After running the train function I keep getting a size mismatch
trainer.train()
ValueError: Expected input batch_size (4) to match target batch_size (20).
Here is my setup
My Dataset loader class
class AudioDataset(torch.utils.data.Dataset):
def __init__(self, file_paths, labels, feature_extractor, max_audio_length_seconds=30):
self.file_paths = file_paths
self.labels = labels
self.feature_extractor = feature_extractor
self.audio_sample_rate = feature_extractor.sampling_rate
self.max_audio_length_seconds = max_audio_length_seconds
def __len__(self):
return len(self.file_paths)
def __getitem__(self, idx):
# Load your audio file
waveform, original_sr = librosa.load(self.file_paths[idx], sr=None)
waveform = librosa.resample(waveform, orig_sr=original_sr, target_sr=self.audio_sample_rate)
# Encode the audio waveform with the feature extractor
inputs = self.feature_extractor(
waveform,
sampling_rate=self.audio_sample_rate,
max_length=self.max_audio_length_seconds*self.audio_sample_rate,
truncation=True,
padding="max_length",
return_tensors="pt",
)
input_values = inputs.input_values.squeeze() # Remove batch dimension added by return_tensors
labels = torch.tensor(self.labels[idx], dtype=torch.float)
return {"input_values": input_values, "labels": labels}
feature_extractor = AutoFeatureExtractor.from_pretrained(MODEL_TYPE)

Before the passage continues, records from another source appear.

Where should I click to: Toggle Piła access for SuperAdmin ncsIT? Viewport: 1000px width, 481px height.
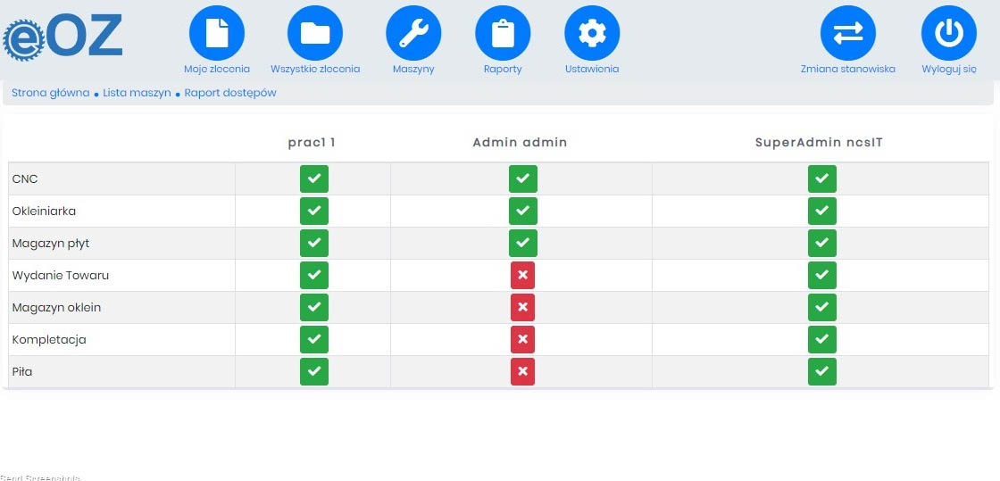coord(821,371)
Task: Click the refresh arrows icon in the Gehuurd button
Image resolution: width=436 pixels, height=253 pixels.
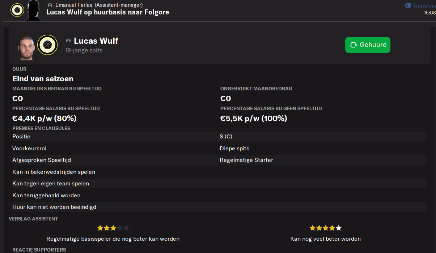Action: click(354, 45)
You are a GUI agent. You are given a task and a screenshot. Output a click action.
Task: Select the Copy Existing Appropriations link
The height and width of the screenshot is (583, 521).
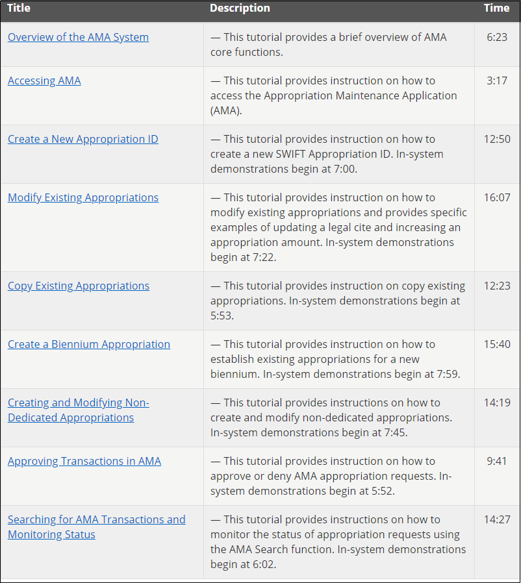tap(78, 286)
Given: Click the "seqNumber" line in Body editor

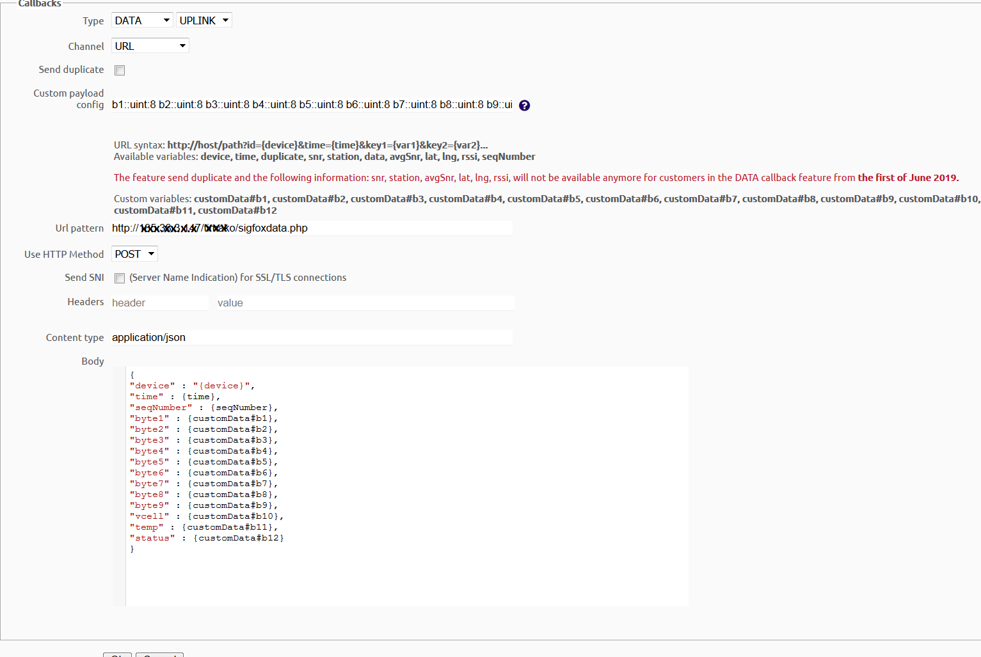Looking at the screenshot, I should coord(203,408).

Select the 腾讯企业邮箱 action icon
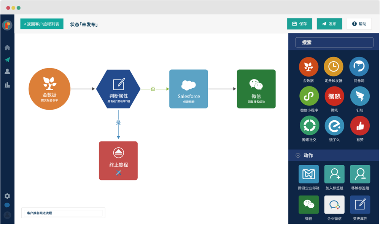308,174
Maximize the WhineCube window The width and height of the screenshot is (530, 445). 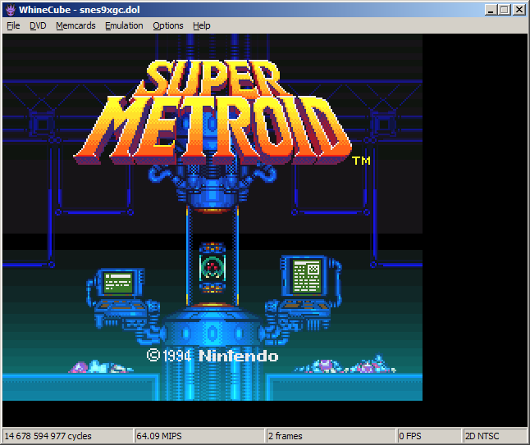point(504,10)
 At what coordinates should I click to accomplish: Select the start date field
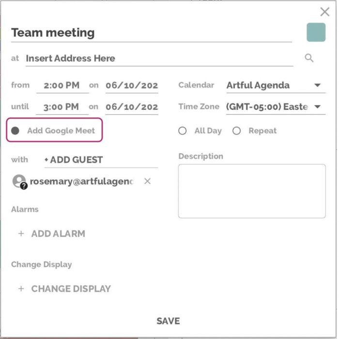click(132, 85)
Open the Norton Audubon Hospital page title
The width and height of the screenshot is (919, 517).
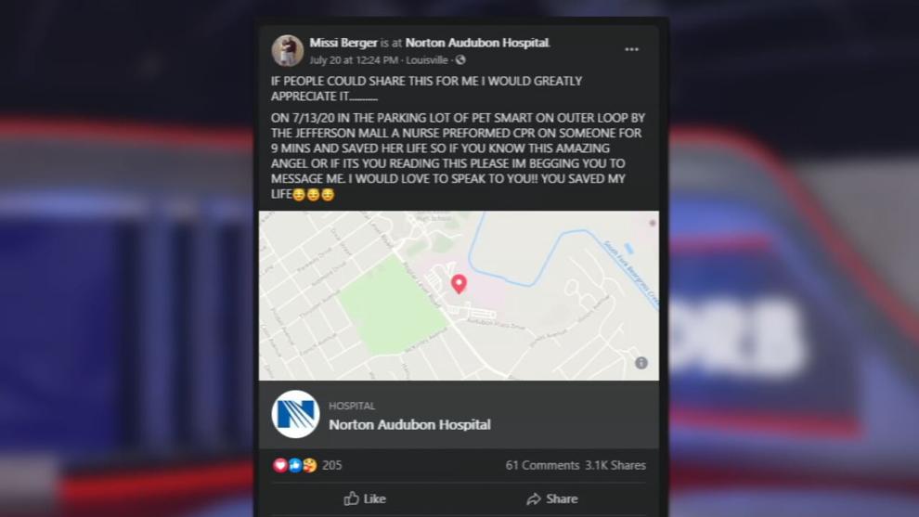[409, 425]
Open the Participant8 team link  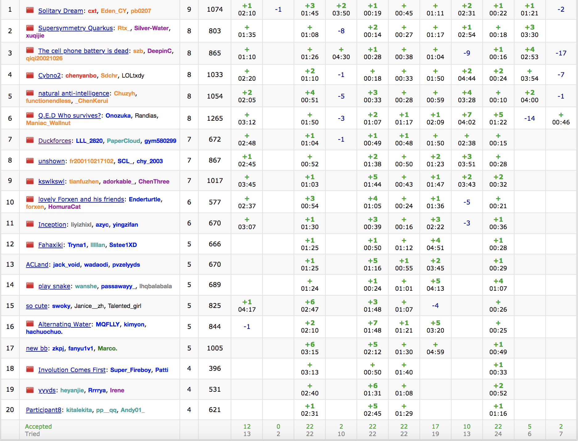pyautogui.click(x=43, y=410)
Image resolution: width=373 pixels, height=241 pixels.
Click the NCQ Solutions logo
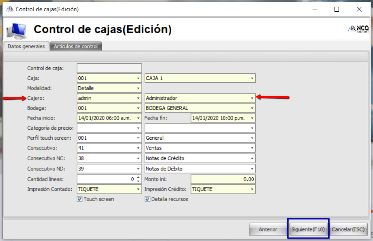[x=358, y=28]
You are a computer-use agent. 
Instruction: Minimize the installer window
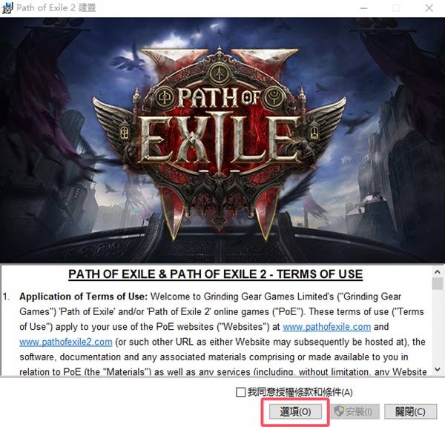click(x=363, y=8)
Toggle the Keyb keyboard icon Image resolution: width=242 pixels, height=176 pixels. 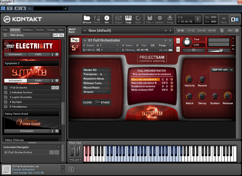coord(128,19)
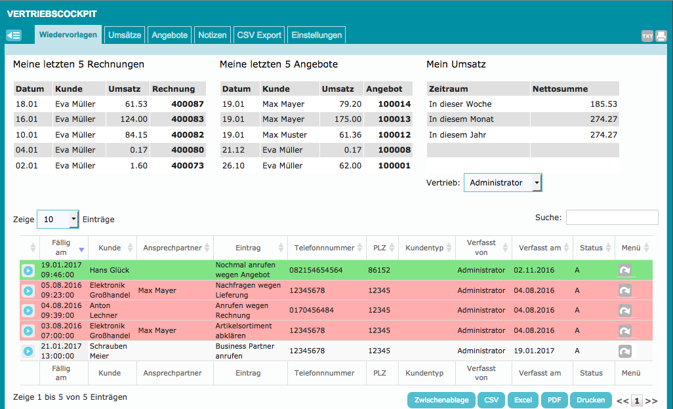Collapse the sidebar with the menu icon
This screenshot has width=673, height=409.
14,35
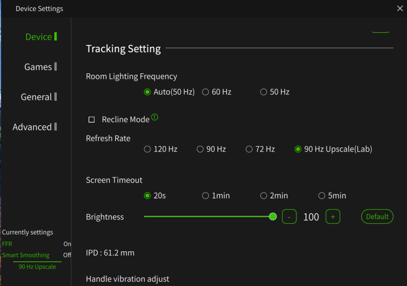Switch to the General tab
This screenshot has height=286, width=407.
[36, 97]
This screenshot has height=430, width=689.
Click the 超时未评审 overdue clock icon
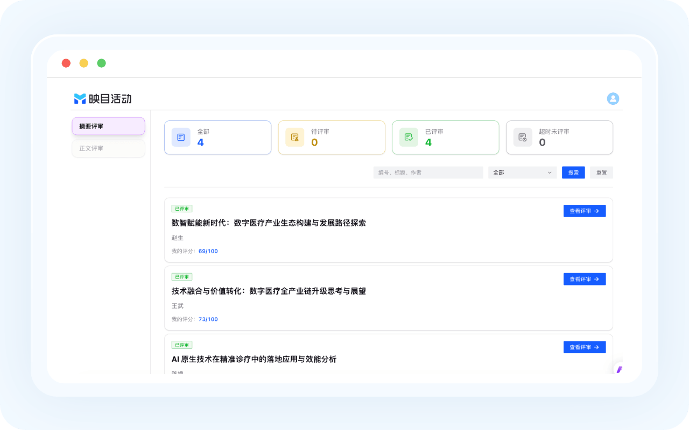click(x=523, y=138)
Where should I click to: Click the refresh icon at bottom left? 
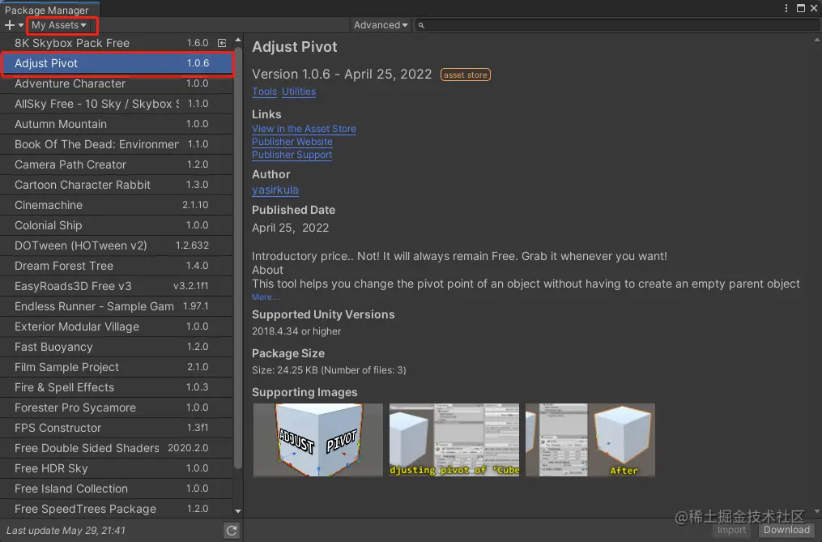click(x=231, y=530)
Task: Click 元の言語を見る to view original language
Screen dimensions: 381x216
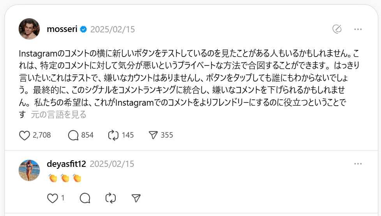Action: pyautogui.click(x=58, y=115)
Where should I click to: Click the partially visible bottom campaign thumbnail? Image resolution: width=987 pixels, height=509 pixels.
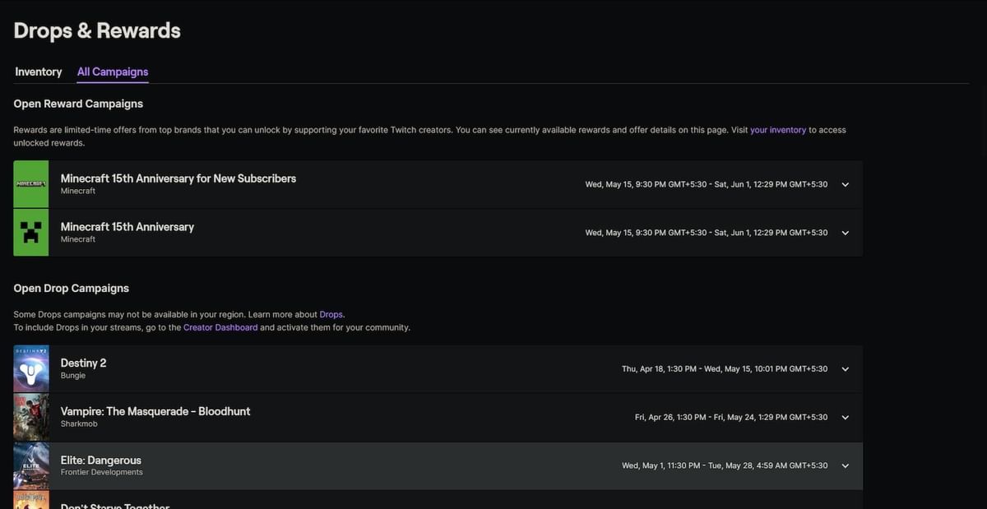click(30, 502)

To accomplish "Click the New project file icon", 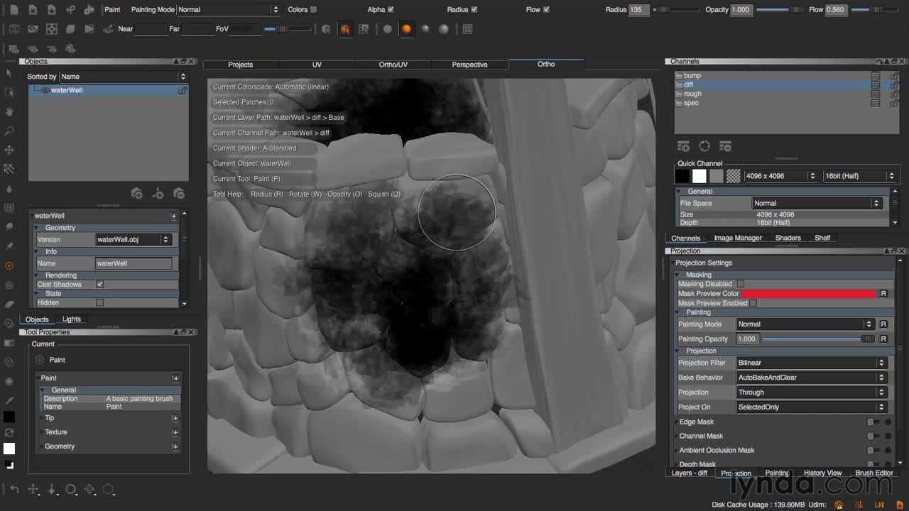I will pos(14,9).
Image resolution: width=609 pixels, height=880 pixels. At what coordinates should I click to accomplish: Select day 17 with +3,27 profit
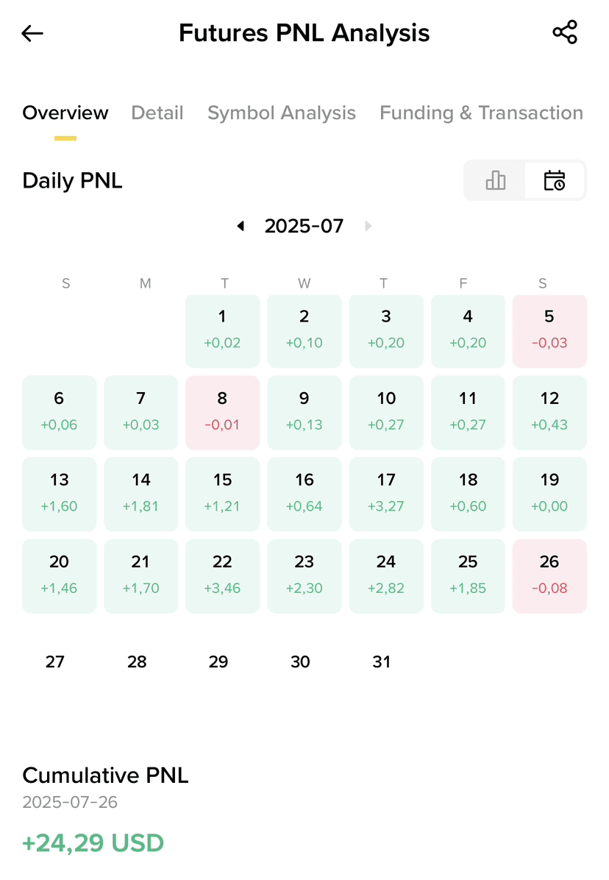point(386,494)
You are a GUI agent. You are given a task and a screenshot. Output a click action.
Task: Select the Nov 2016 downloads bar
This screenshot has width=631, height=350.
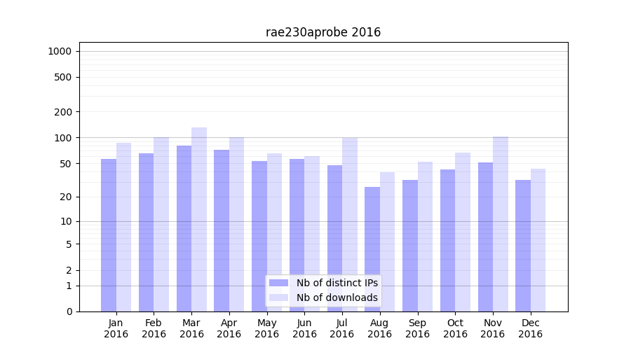tap(501, 224)
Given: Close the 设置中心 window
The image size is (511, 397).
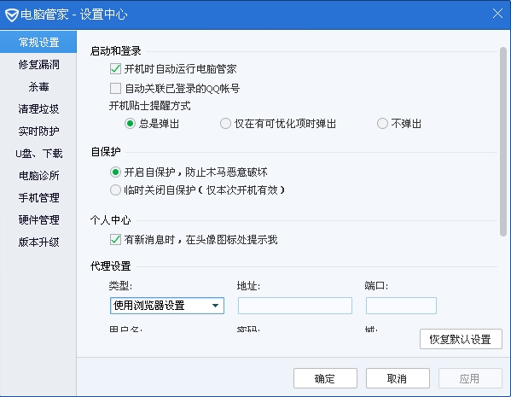Looking at the screenshot, I should pos(497,14).
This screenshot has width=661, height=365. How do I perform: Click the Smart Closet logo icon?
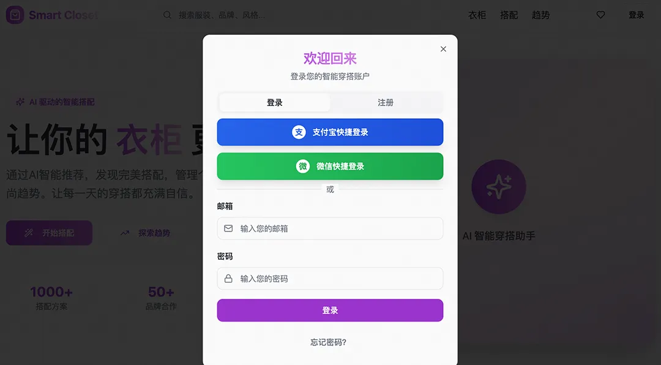click(x=15, y=15)
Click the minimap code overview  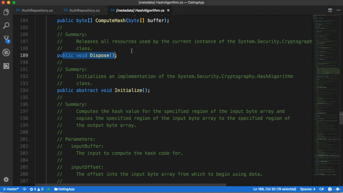(326, 86)

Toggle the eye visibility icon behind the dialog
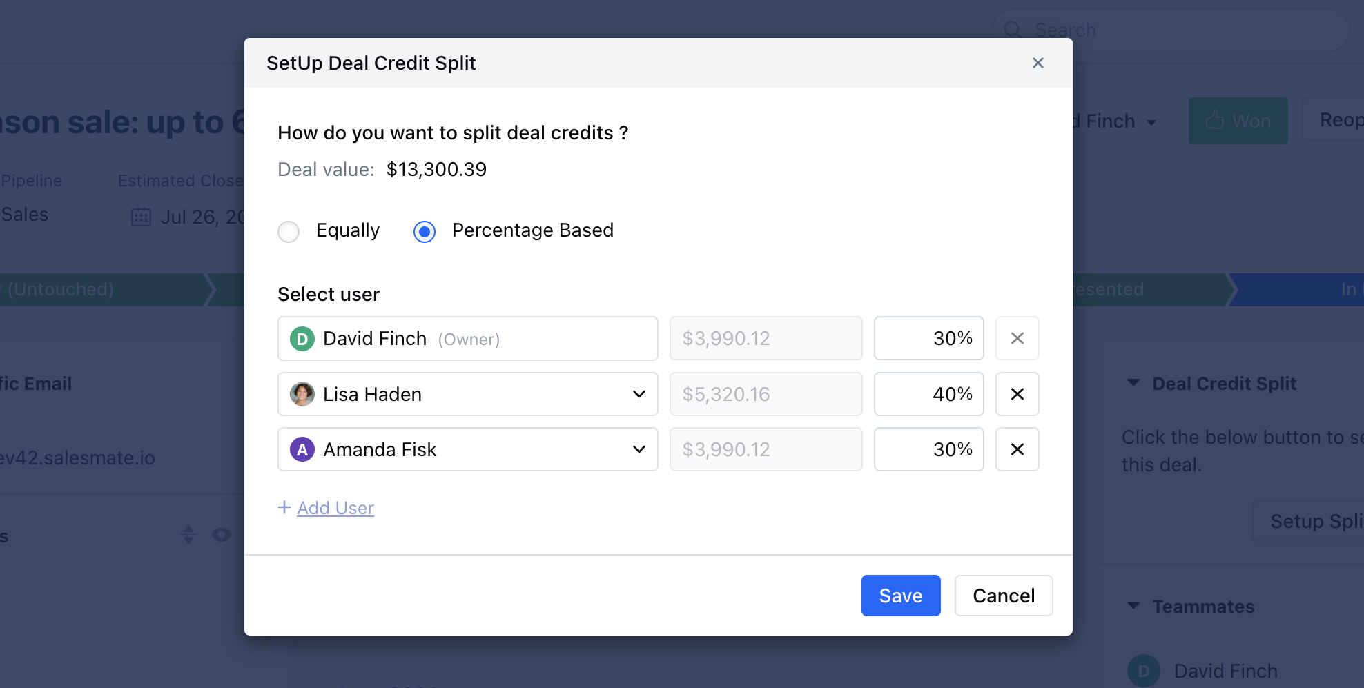pyautogui.click(x=222, y=535)
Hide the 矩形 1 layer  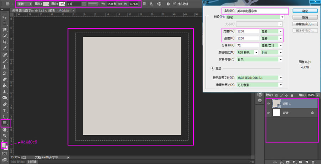pos(268,104)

torch.cuda.empty_cache() # PyTorch thing
dataset = AudioDataset(
file_paths=files,
labels=labels,
feature_extractor=feature_extractor
)
train_dataset, val_dataset = torch.utils.data.random_split(dataset, [train_size, val_size])
My model init
model = AutoModelForAudioClassification.from_pretrained(
MODEL_TYPE,
num_labels = len(label_columns),
problem_type="multi_label_classification",
id2label={idx:label for idx, label in enumerate(label_columns)},
label2id={label:idx for idx, label in enumerate(label_columns)}
)
Trainer Args:
training_args = TrainingArguments(
output_dir=os.path.join(temp, 'output'),
overwrite_output_dir = True,
num_train_epochs=NUM_EPOCHS,
per_device_train_batch_size=4,
per_device_eval_batch_size=8,
gradient_accumulation_steps=2,
evaluation_strategy="epoch",
logging_strategy="epoch",
save_strategy="epoch",
save_total_limit=5,
logging_dir=os.path.join('temp', 'logs'),
learning_rate=LEARNING_RATE,
load_best_model_at_end=True,
metric_for_best_model='auc_score_macro',
disable_tqdm=False,
optim="adamw_torch",
fp16=True,
run_name=MODEL_NAME
)
trainer = Trainer(
model=model,
args=training_args,
train_dataset=train_dataset,
eval_dataset=val_dataset,
tokenizer=feature_extractor,
compute_metrics=compute_metrics,
callbacks=[EarlyStoppingCallback(early_stopping_patience=3)],
)
I am not sure where the mismatch is I have some additional testing, but it seems an issue with just the trainer class.